= THE TASK =
Copy the lines of the material below word for word, starting at the line that contains "The width and height of the screenshot is (1080, 426)." and ending at the line that contains "y-axis-tick-labels: 0% 10%". Leave the pictures out of your copy.

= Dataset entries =
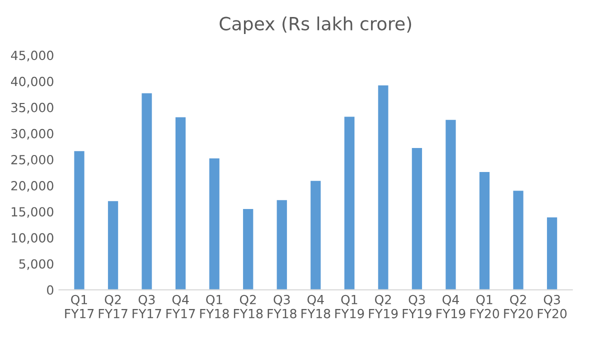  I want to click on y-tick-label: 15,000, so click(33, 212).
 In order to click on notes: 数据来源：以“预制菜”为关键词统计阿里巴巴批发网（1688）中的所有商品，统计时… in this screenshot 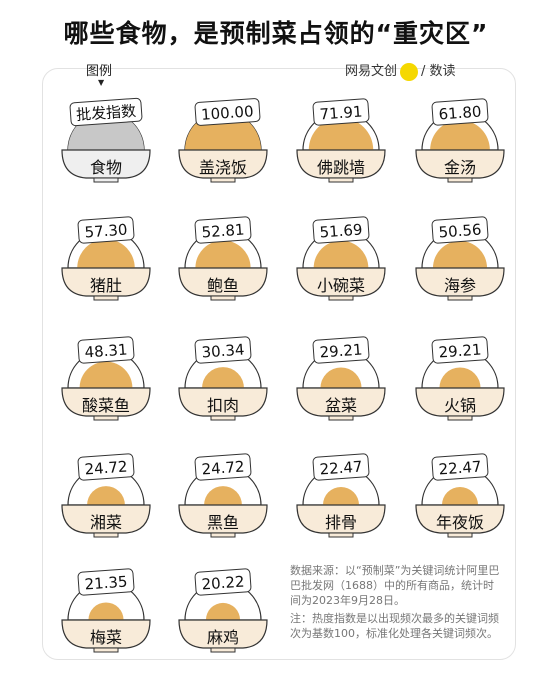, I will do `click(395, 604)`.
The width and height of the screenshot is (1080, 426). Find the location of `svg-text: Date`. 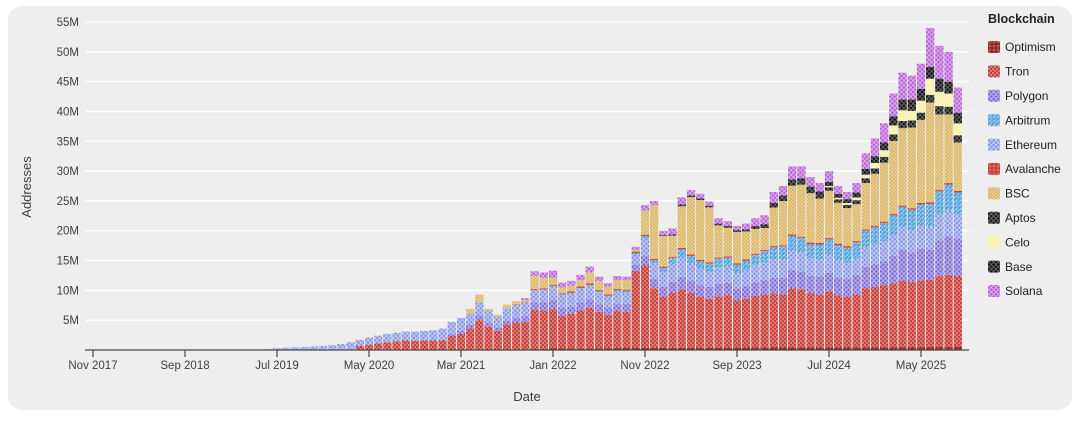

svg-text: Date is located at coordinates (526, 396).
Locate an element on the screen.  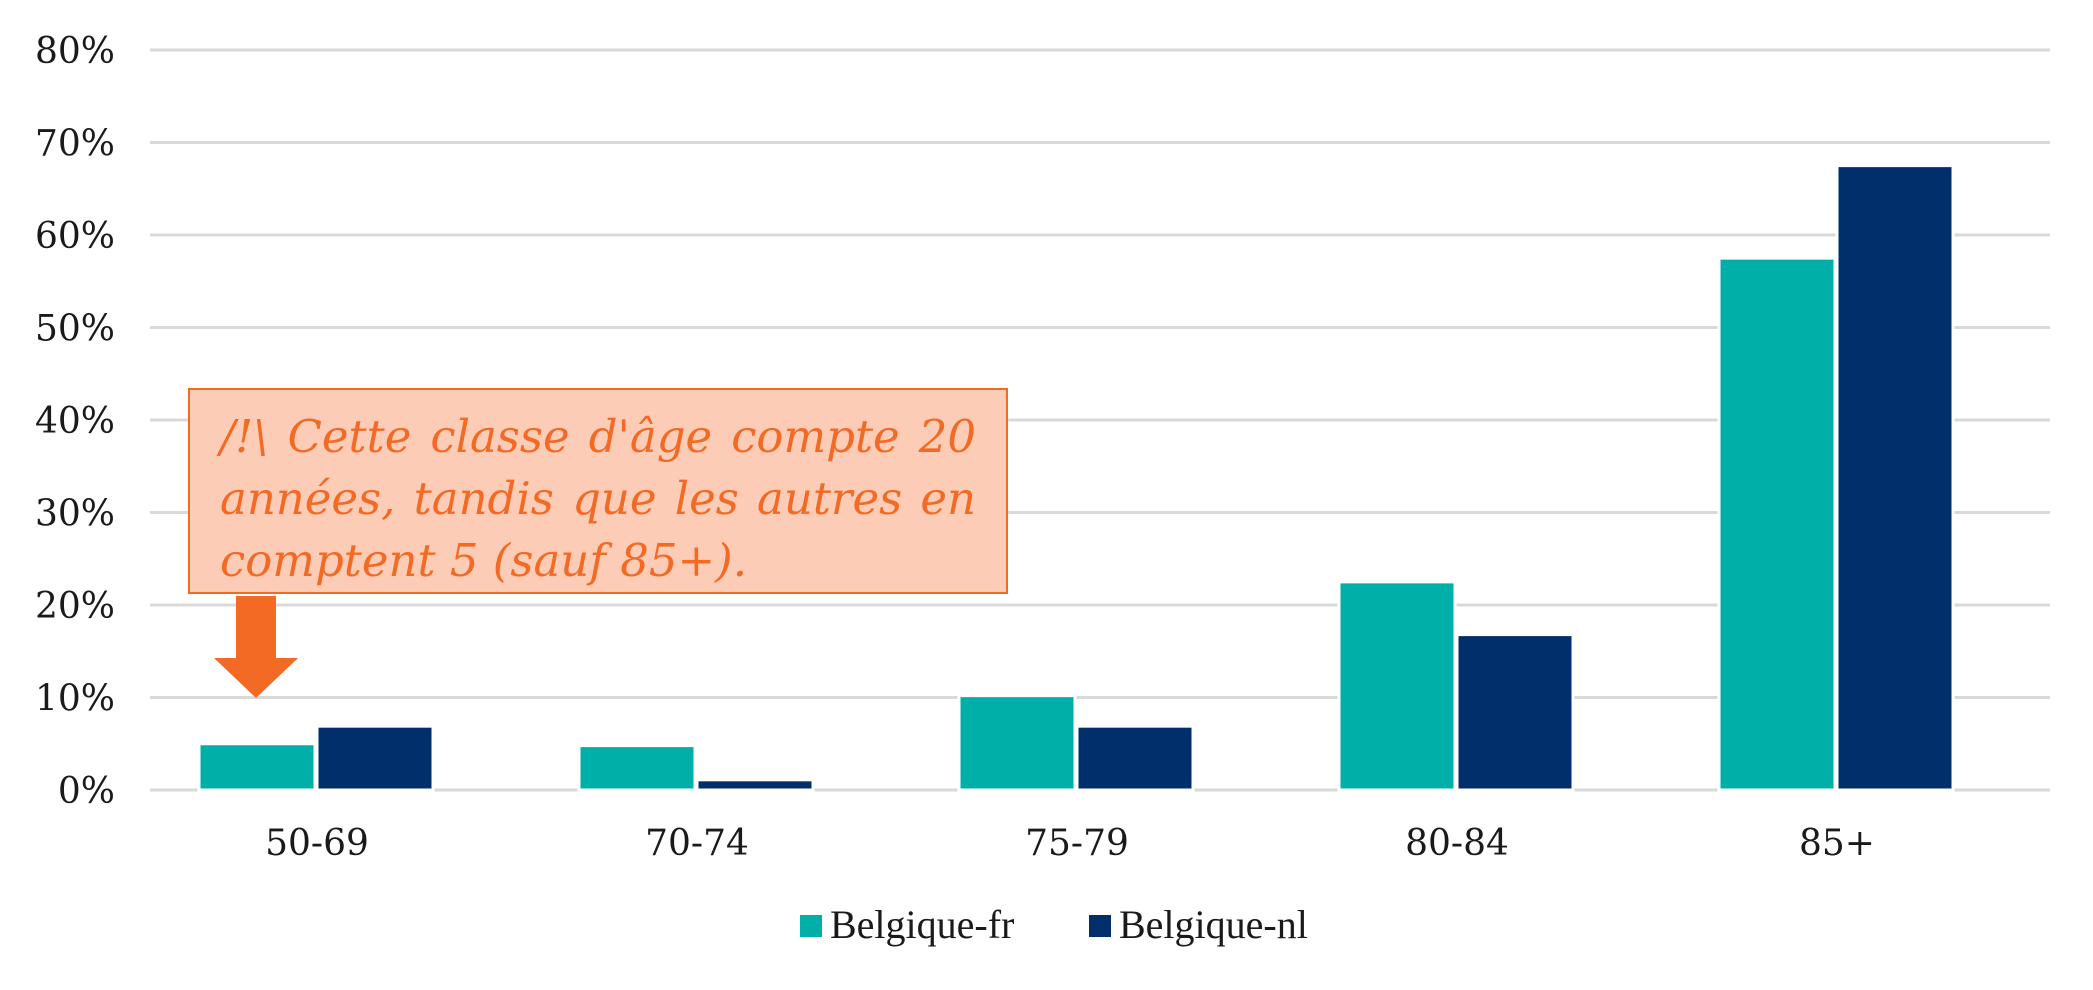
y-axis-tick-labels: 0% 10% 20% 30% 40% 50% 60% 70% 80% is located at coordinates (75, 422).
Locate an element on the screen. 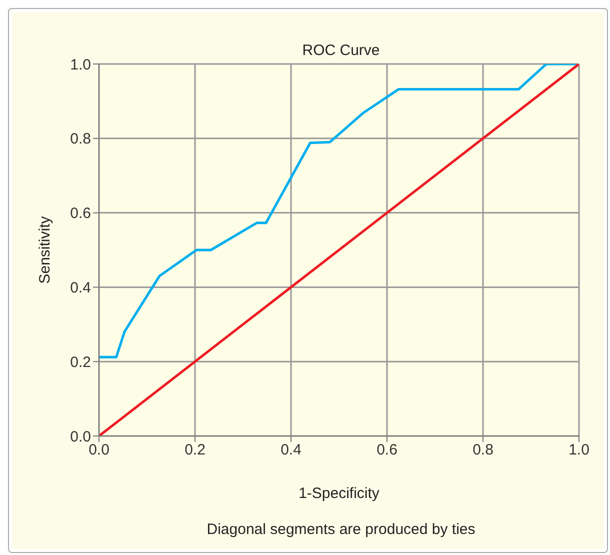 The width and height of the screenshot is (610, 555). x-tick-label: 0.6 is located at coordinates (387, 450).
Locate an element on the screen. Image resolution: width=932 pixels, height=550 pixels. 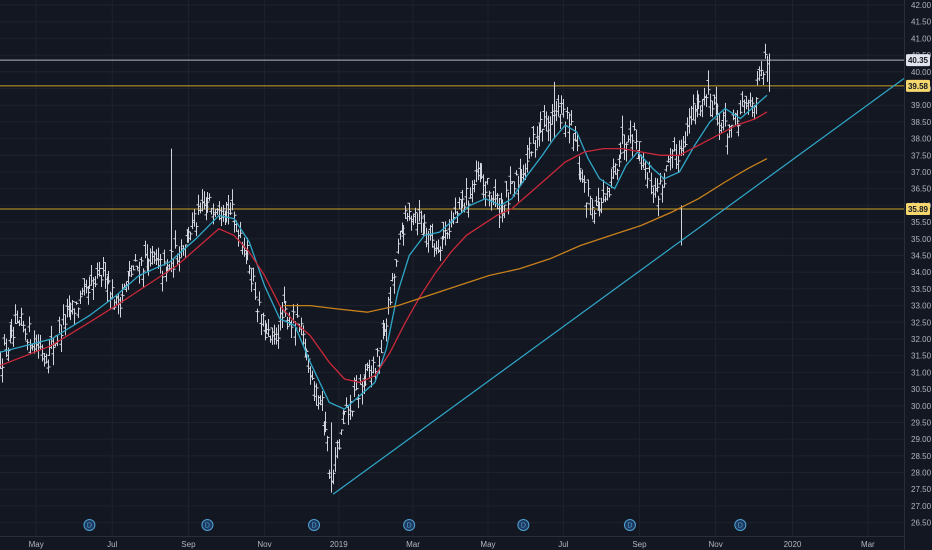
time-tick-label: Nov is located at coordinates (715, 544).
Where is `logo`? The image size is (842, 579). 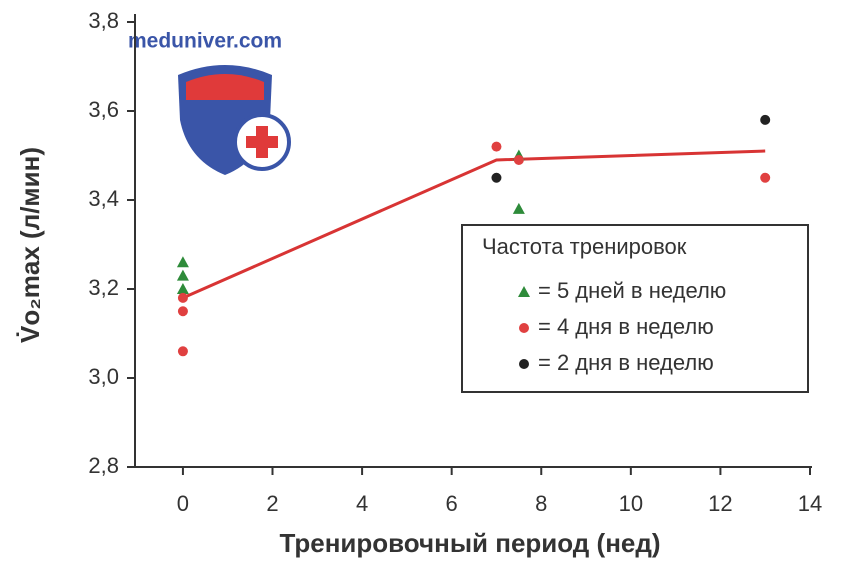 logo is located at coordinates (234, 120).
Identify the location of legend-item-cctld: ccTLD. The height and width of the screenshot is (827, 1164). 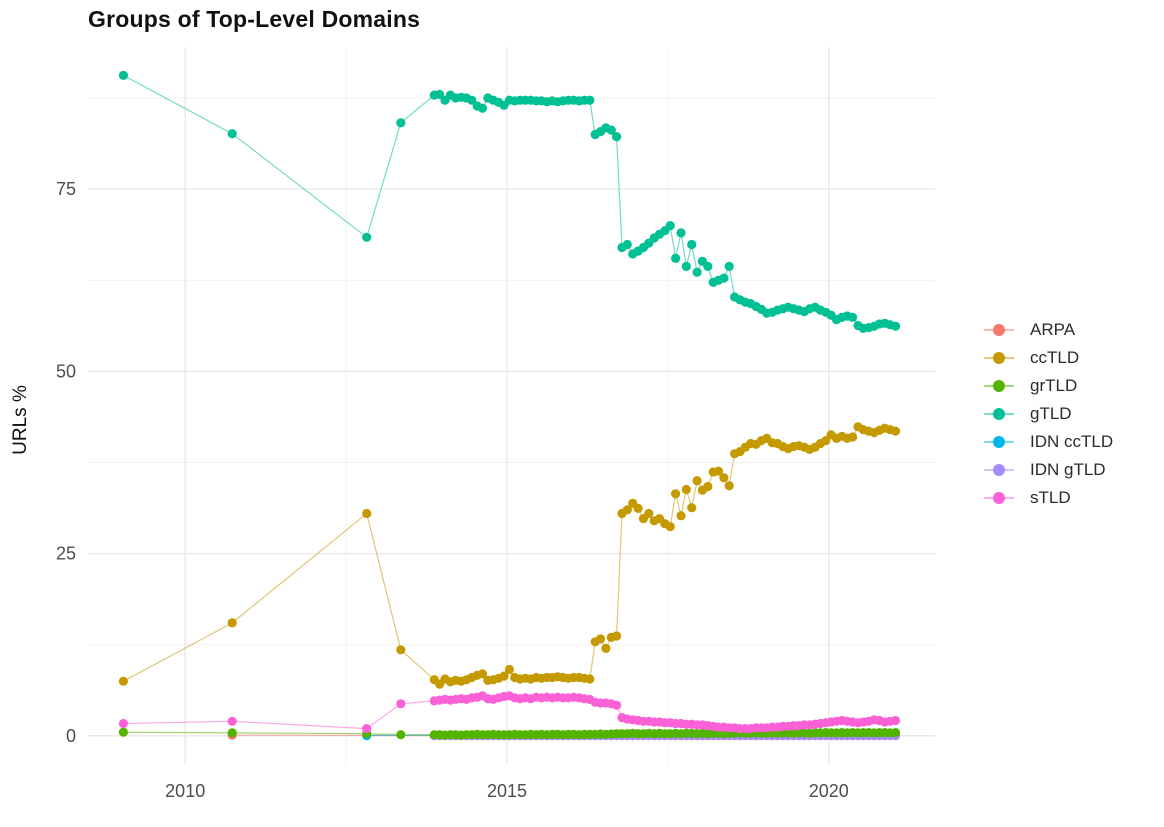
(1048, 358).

= ANSWER TO THIS PROBLEM =
The width and height of the screenshot is (1080, 426). Find the location of `svg-text: Date`. 

svg-text: Date is located at coordinates (526, 396).
Locate an element on the screen.  
y-axis-tick-labels: 0% 10% 20% 30% 40% 50% 60% 70% 80% is located at coordinates (75, 422).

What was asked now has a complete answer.